_Aim of the task_
Put the records into a two-column CSV with the columns request and answer, one row per record. Cover only the part that opens with the line containing "You are a GUI" and closes with the line containing "Looking at the", and quote each field, with line breaks turned into spaces.

_Exercise materials_
::::
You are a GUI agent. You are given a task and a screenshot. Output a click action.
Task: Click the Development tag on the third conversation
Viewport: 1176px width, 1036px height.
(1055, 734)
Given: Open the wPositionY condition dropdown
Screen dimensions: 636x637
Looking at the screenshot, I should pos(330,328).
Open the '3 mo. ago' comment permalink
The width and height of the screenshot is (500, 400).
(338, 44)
::::
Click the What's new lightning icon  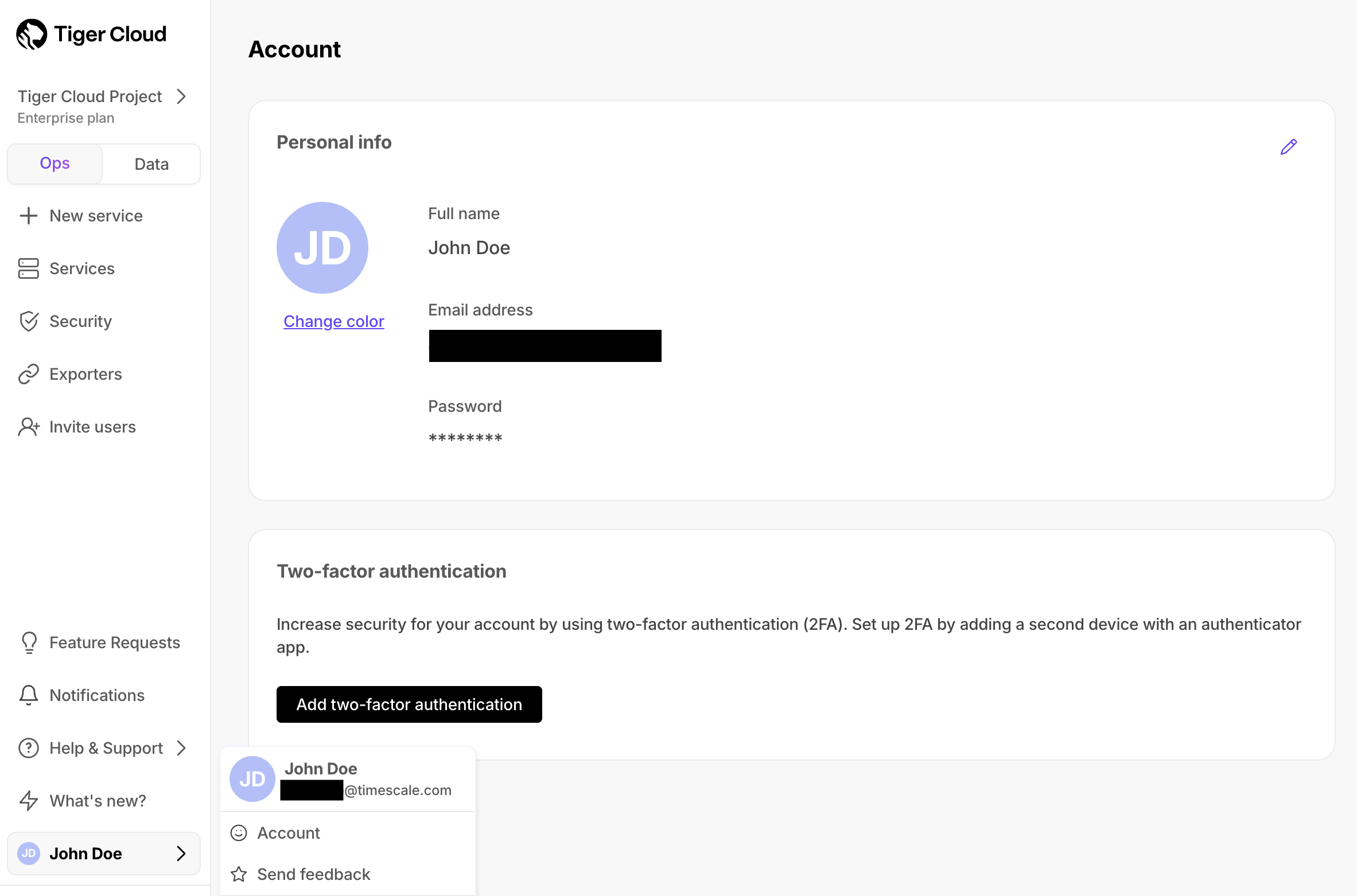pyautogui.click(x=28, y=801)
::::
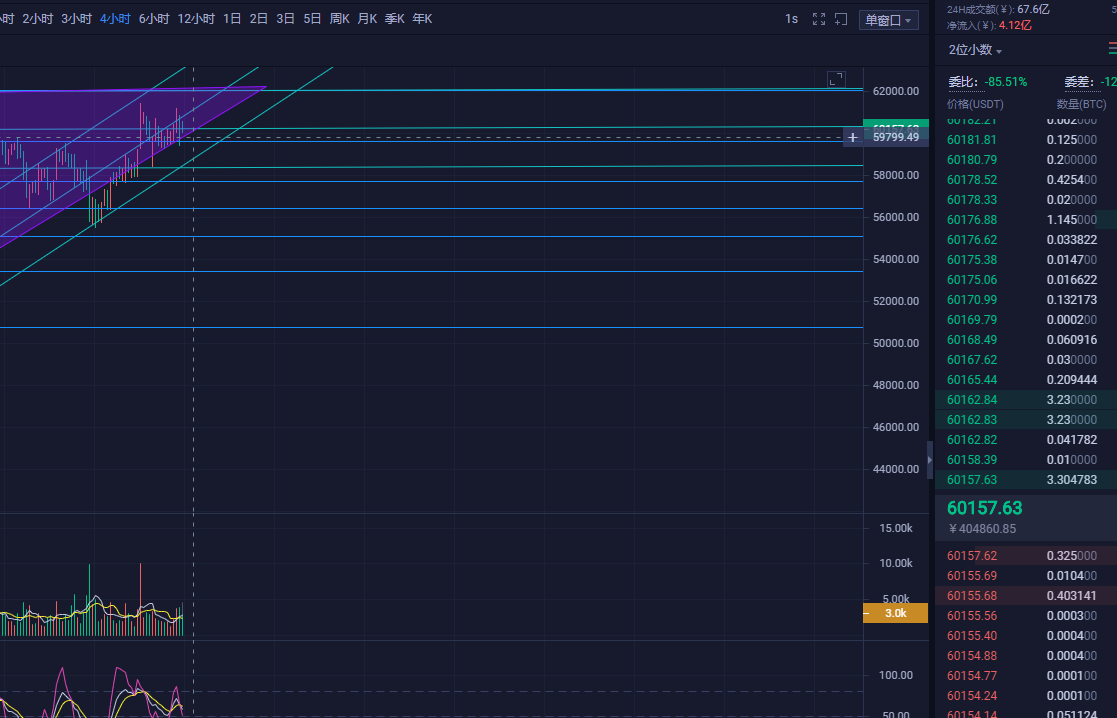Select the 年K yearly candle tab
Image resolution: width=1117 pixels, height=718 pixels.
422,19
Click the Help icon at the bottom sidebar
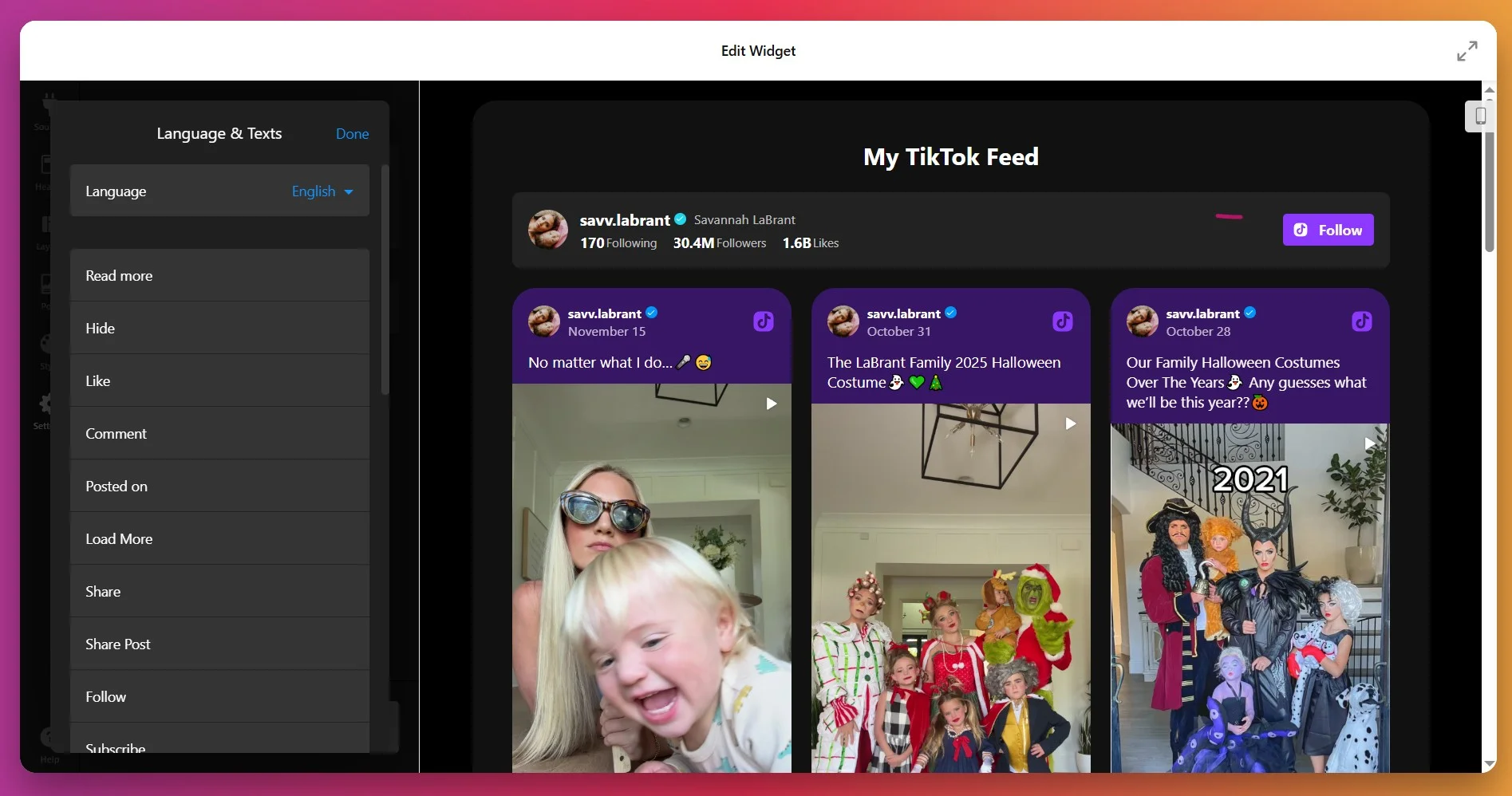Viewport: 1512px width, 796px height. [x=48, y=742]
::::
_Worked solution_
request,answer
"You are a GUI agent. You are given a task and a screenshot. Output a click action. Task: Click the Development tag on the third conversation Viewport: 1176px width, 1036px height.","(1055, 734)"
"Given: Open the wPositionY condition dropdown Screen dimensions: 636x637","Looking at the screenshot, I should pos(330,328)."